There is no dispute from me that fiber is the end all, be all of communication technologies. Love to have some to my house, but it isn’t happening soon for me or many of my rural comrades, so wireless plays an important part.
There is one important thing to keep in mind about wireless. There is a quantum leap of capacity difference between MOBILE wireless and FIXED wireless, and too many fail to make the distinction.
Mobile wireless makes substantial sacrifices in speed and performance due to the imbalanced and highly variable return path from a small antenna. There will be constant capacity issues, network overloads and complaints about service coverage on mobile data platforms forever. It has been massively overpromised and 4g/WIMAX/LTE will never be able to deliver true, usable broadband to mobile devices outside of a lab environment or an underpopulated area with few users and a strong cell site nearby. The exponential increase in demand for data and laws of physics will make it impossible to keep up with the consumer demands and expectations. Every provider’s mobile data network will suck, simply because multimedia streaming and the demand for mobile data will massively overload them.
Fixed wireless sacrifices mobility in exchange for a strong return path and a higher signal to noise ratio, which allows for higher data modulation rates and increased capacity. It is also far cheaper to deploy than mobile, highly scalable and not dependent on ridiculously expensive licensed spectrum (although fixed wireless in licensed spectrum can do some pretty amazing things). The combination of ubiquitious unlicensed fixed wireless equipment and the lower hurdles to market entry has also created a petri dish of innovation in services, business models and non-government subsidized expansion of broadband to unserved and underserved areas. Wireless middle mile is also far underrated, as 100meg/300meg and even gigabit wireless backhauls are now available for relatively sane prices and do a wonderful job of completely bypassing all of the tariffs, artifically created intraLATA crossings, facility construction delays and contractual handcuffs. There are many of the old AT&T Long Lines towers in my service area, and we have backhaul facility on several of them. They may not carry as much traffic as fiber, but they carry a lot more traffic than T1s and copper, and that is the true alternative in many of these places for the near future.

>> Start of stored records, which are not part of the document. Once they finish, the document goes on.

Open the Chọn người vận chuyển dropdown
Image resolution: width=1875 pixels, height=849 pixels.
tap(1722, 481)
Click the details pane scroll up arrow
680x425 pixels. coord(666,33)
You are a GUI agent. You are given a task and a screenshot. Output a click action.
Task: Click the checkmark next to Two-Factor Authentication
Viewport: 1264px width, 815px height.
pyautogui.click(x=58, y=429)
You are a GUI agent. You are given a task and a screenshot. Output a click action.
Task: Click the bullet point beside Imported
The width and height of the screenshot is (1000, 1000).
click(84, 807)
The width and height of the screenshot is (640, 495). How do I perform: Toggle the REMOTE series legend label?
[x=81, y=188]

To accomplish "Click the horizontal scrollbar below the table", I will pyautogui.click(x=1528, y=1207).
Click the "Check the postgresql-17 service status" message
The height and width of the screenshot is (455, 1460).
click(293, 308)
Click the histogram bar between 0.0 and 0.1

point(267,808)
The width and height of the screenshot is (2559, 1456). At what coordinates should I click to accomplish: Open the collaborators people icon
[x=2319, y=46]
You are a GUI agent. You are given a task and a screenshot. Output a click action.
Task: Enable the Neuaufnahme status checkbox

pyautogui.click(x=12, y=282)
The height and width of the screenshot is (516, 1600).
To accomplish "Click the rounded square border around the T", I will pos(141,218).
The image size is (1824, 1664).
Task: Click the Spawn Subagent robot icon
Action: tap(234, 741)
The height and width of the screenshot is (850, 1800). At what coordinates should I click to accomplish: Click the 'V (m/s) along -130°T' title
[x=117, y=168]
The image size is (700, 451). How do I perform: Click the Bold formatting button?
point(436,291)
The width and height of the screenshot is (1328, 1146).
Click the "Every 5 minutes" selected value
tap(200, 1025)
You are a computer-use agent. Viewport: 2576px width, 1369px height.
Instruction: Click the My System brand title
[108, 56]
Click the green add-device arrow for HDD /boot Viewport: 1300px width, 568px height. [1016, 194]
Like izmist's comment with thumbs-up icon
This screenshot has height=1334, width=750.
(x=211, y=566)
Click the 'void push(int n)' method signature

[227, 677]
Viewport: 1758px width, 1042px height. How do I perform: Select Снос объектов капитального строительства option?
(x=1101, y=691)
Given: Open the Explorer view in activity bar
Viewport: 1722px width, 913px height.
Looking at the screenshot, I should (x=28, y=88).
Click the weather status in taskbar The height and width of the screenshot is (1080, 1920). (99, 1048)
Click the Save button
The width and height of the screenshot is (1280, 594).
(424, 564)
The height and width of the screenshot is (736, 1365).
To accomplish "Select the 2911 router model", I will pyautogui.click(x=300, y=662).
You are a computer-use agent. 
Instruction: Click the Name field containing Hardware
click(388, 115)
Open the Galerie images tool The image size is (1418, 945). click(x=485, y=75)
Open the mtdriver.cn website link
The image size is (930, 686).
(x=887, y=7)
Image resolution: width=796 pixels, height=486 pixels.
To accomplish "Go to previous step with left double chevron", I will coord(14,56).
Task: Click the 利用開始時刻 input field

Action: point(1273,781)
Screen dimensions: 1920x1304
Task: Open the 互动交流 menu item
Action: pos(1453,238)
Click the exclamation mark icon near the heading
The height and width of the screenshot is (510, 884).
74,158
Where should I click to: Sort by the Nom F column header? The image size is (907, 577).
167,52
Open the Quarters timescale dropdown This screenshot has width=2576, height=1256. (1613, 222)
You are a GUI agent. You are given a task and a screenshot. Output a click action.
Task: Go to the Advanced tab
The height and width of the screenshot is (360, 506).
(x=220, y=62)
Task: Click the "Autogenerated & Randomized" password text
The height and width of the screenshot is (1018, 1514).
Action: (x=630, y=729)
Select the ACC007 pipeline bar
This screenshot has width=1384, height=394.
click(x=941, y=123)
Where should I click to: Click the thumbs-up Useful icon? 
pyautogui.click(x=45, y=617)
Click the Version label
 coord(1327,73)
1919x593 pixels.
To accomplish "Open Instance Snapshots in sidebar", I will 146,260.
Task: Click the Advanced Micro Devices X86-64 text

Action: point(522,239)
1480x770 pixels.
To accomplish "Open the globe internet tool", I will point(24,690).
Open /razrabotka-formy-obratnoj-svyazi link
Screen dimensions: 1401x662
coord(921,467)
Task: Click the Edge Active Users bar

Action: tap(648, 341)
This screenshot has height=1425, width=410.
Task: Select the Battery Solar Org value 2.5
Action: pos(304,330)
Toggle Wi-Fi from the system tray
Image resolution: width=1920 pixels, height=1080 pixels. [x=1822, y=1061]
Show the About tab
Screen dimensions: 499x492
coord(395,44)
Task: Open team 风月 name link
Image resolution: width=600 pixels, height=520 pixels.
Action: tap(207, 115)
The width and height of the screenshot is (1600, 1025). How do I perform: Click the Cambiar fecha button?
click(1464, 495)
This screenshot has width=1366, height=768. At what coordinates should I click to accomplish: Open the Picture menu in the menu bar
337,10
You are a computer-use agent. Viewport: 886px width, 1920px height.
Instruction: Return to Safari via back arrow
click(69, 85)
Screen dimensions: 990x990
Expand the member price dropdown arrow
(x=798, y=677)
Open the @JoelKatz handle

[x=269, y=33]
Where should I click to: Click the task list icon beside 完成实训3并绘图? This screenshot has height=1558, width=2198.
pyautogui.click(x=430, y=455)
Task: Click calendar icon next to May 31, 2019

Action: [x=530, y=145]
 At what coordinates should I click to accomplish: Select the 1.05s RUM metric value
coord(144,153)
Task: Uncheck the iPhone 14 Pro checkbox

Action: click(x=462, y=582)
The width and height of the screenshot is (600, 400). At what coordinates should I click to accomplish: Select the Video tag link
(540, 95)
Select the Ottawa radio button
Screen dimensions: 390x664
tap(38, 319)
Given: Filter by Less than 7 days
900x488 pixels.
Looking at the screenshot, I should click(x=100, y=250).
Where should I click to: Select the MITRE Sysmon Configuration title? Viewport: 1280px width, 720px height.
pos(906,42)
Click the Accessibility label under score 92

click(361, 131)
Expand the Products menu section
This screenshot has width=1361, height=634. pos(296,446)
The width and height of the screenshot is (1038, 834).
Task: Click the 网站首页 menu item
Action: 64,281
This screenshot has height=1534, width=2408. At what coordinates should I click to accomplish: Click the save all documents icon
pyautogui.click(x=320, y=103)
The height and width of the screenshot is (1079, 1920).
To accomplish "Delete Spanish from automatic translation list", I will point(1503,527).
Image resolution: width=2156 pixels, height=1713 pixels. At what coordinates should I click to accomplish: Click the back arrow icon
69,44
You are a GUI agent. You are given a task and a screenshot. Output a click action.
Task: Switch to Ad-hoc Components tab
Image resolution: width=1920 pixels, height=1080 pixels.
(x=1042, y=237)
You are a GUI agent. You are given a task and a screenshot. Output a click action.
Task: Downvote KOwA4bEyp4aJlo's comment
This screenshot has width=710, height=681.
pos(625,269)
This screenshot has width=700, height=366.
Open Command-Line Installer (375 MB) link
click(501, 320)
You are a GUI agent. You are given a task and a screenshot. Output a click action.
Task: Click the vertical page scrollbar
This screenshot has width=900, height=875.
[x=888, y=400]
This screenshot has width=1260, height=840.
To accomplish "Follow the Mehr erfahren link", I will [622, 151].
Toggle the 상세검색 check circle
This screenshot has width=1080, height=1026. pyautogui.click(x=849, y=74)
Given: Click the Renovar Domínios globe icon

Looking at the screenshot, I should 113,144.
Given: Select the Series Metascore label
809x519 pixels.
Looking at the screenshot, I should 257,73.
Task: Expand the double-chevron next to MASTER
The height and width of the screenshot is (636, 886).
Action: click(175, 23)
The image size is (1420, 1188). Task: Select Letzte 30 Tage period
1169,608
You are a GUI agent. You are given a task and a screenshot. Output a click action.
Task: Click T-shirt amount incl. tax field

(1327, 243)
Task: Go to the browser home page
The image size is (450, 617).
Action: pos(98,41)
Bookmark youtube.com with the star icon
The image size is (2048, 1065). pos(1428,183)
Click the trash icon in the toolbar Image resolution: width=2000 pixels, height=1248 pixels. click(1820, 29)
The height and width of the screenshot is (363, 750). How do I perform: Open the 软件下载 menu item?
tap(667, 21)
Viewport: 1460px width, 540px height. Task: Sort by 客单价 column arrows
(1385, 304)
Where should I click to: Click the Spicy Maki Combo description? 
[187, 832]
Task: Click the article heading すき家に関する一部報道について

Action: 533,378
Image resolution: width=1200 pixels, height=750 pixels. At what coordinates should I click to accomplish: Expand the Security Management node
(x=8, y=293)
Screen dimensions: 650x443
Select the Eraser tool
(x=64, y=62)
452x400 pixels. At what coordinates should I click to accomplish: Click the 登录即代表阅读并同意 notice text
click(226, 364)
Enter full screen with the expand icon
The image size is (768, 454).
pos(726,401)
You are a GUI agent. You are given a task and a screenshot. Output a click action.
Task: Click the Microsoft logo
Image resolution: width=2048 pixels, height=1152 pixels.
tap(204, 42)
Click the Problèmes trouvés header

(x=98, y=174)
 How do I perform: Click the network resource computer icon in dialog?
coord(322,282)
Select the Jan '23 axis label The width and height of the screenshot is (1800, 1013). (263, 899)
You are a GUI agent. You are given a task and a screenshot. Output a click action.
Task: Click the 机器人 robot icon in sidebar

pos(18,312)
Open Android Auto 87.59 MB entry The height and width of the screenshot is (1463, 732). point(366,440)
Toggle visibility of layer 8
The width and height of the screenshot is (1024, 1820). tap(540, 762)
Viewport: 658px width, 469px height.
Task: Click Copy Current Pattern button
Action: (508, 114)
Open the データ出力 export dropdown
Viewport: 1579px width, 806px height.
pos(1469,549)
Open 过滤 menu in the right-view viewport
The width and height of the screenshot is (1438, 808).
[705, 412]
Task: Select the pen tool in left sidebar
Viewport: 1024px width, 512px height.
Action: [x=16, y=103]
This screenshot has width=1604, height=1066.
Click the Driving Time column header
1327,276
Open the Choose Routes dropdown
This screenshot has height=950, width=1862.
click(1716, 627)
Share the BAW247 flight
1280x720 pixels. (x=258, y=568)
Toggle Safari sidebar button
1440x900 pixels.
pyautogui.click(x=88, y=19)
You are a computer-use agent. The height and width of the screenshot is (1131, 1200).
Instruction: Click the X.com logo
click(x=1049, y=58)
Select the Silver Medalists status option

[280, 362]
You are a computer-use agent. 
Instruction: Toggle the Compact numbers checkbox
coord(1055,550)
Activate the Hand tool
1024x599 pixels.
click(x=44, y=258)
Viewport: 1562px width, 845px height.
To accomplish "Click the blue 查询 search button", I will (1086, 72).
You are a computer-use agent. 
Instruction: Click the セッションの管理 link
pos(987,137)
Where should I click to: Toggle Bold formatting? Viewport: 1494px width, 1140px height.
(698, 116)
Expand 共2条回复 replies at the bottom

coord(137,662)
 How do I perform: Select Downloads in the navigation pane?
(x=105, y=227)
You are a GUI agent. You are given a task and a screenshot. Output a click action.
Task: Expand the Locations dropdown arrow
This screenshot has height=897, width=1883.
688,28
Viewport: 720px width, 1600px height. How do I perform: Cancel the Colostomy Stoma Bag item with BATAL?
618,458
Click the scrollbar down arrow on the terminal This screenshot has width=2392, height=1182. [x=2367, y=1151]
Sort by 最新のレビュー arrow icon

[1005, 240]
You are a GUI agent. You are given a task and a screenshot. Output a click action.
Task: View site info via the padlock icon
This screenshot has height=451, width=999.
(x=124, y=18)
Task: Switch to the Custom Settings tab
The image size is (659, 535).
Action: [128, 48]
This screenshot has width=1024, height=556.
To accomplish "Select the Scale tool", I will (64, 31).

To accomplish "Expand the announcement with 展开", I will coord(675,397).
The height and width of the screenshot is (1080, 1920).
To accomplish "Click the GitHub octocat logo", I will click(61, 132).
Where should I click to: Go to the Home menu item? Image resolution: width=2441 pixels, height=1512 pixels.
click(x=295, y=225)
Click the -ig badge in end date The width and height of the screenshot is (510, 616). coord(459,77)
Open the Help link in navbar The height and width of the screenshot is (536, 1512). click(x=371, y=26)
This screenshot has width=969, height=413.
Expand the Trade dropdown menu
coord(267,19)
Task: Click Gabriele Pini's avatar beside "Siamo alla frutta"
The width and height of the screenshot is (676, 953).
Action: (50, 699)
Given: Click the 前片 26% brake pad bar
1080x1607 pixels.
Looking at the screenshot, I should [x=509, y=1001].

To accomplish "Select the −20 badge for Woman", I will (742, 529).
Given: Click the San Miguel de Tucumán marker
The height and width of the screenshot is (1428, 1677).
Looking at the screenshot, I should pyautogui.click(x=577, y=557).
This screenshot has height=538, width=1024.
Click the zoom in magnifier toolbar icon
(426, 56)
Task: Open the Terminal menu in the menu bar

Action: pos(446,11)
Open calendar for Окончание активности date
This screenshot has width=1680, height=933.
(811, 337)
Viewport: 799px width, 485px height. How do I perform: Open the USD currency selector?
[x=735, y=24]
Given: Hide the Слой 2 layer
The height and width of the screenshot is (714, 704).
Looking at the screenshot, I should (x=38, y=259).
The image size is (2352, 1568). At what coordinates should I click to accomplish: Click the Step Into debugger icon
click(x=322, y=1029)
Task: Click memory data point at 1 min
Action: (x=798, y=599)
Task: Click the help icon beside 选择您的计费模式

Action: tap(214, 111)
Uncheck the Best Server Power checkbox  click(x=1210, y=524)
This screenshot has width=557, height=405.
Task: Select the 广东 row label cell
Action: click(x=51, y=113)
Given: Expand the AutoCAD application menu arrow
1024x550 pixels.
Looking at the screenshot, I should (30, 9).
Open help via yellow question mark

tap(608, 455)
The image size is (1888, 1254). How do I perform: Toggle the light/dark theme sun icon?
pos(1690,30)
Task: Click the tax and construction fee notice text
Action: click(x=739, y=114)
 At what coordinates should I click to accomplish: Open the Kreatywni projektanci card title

Wireless middle mile doesn’t have to carry the same amount of traffic that fiber does, it just has to carry ENOUGH traffic to be better than what is already in place.
The innovation in mobile wireless is focused on the billing systems and marketing campaigns. This weird phenomenon of zombies who are falling all over themselves to get the latest piece of icandy, pay out the nose on a two year contract for AT&T’s awful phone/data service and only get access to apps approved by “Big Brother Jobs” kind of blows my mind. AT&T have created this sense of mass delusion that bypasses the typical person’s common sense and turns them into i-d-10-ts. Do not confuse this mess with the fixed wireless industry. One delivers usable broadband. The other delivers empty promises.
Ian L says
I agree about WiAX being a bunch of empty promises right now, though people have tested it and gotten 15 Mbps down and 5 Mbps up in some real-world situations. Does your ISP offer those speeds?
T-Mobile is launching HSPA+ service in many areas now. Speeds on their service are in excess of 5 Mbps down and 1 Mbps up. Usage is soft-capped at 5GB with throttling beyond, however I have to ask again, “Is your ISP doing 5 Mbps down to consumers at all?”
If you’re going to talk the talk then walk the walk. You can get 802.11n based equipment that can decimate mobile broadband, but unless you use it in the last mile then you can’t really trumpet fixed over mobile.
Don’t get me wrong, even in Golden, CO cell towers are inadequately backhauled, resulting in speeds below 1 Mbps on mobile broadband. However in some areas EvDO nets you 2 Mbps down and 800 kbps up, some of those areas are around here, and I can get unlimited service at that speed for $70 per month. Not exactly a night and day difference between “them” and “us.”